* START GIVEN DATA *
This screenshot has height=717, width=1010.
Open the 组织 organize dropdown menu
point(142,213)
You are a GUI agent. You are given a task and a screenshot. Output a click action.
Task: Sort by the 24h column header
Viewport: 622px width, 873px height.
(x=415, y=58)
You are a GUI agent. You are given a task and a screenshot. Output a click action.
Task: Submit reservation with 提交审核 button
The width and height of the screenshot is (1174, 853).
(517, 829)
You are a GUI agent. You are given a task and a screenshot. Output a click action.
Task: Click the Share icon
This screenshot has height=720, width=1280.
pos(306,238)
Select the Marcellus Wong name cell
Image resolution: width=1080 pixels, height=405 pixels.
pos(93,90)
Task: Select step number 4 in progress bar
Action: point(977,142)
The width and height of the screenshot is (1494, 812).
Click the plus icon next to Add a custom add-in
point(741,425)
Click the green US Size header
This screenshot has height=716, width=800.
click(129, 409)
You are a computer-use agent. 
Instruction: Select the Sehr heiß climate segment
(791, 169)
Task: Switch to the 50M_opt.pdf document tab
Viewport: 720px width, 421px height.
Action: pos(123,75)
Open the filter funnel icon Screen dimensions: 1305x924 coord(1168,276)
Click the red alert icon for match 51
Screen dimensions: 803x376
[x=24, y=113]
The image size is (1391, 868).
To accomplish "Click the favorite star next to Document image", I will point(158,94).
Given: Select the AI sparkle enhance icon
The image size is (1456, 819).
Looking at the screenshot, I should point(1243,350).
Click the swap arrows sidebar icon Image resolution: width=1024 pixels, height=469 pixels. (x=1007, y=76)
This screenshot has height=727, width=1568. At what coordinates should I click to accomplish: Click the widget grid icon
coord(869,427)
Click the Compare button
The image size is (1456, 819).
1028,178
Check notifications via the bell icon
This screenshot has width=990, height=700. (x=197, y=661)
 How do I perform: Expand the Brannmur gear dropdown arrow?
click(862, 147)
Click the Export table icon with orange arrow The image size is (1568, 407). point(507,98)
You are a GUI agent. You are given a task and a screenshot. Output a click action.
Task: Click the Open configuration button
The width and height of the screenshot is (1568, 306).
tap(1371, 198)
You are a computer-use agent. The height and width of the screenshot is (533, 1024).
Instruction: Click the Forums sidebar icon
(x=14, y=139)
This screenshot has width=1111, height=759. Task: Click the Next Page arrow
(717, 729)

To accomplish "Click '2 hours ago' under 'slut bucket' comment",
* END GIVEN DATA *
* PROBLEM DETAILS:
Write out all of the items above line for line, without changing a single character.

* COMPLETE OUTPUT:
This screenshot has height=717, width=1010.
Open the 组织 organize dropdown menu
point(142,213)
You are a GUI agent. You are given a task and a screenshot. Output a click action.
Task: Sort by the 24h column header
Viewport: 622px width, 873px height.
(x=415, y=58)
You are a GUI agent. You are given a task and a screenshot. Output a click action.
Task: Submit reservation with 提交审核 button
The width and height of the screenshot is (1174, 853).
(517, 829)
You are a GUI agent. You are given a task and a screenshot. Output a click action.
Task: Click the Share icon
This screenshot has height=720, width=1280.
pos(306,238)
Select the Marcellus Wong name cell
Image resolution: width=1080 pixels, height=405 pixels.
pos(93,90)
Task: Select step number 4 in progress bar
Action: point(977,142)
The width and height of the screenshot is (1494, 812).
Click the plus icon next to Add a custom add-in
point(741,425)
Click the green US Size header
This screenshot has height=716, width=800.
click(129, 409)
You are a computer-use agent. 
Instruction: Select the Sehr heiß climate segment
(791, 169)
Task: Switch to the 50M_opt.pdf document tab
Viewport: 720px width, 421px height.
Action: pos(123,75)
Open the filter funnel icon Screen dimensions: 1305x924 coord(1168,276)
Click the red alert icon for match 51
Screen dimensions: 803x376
[x=24, y=113]
The image size is (1391, 868).
To accomplish "Click the favorite star next to Document image", I will point(158,94).
Given: Select the AI sparkle enhance icon
The image size is (1456, 819).
Looking at the screenshot, I should point(1243,350).
Click the swap arrows sidebar icon Image resolution: width=1024 pixels, height=469 pixels. (x=1007, y=76)
This screenshot has height=727, width=1568. At what coordinates should I click to accomplish: Click the widget grid icon
coord(869,427)
Click the Compare button
The image size is (1456, 819).
1028,178
Check notifications via the bell icon
This screenshot has width=990, height=700. (x=197, y=661)
 How do I perform: Expand the Brannmur gear dropdown arrow?
click(862, 147)
Click the Export table icon with orange arrow The image size is (1568, 407). point(507,98)
You are a GUI agent. You are given a task and a screenshot. Output a click action.
Task: Click the Open configuration button
The width and height of the screenshot is (1568, 306).
tap(1371, 198)
You are a computer-use agent. The height and width of the screenshot is (533, 1024).
Instruction: Click the Forums sidebar icon
(x=14, y=139)
This screenshot has width=1111, height=759. Task: Click the Next Page arrow
(717, 729)

To accomplish "Click '2 hours ago' under 'slut bucket' comment",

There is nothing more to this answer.